• Your assignment:
Give the listing again in full, exactly as written.

• Records to process:
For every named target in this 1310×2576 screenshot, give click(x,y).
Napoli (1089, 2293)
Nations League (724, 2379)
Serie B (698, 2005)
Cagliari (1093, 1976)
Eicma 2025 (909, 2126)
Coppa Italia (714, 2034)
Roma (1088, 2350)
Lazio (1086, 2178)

• Output:
For every named target in this 1310×2576 screenshot, give click(x,y).
Napoli (1089, 2293)
Nations League (724, 2379)
Serie B (698, 2005)
Cagliari (1093, 1976)
Eicma 2025 (909, 2126)
Coppa Italia (714, 2034)
Roma (1088, 2350)
Lazio (1086, 2178)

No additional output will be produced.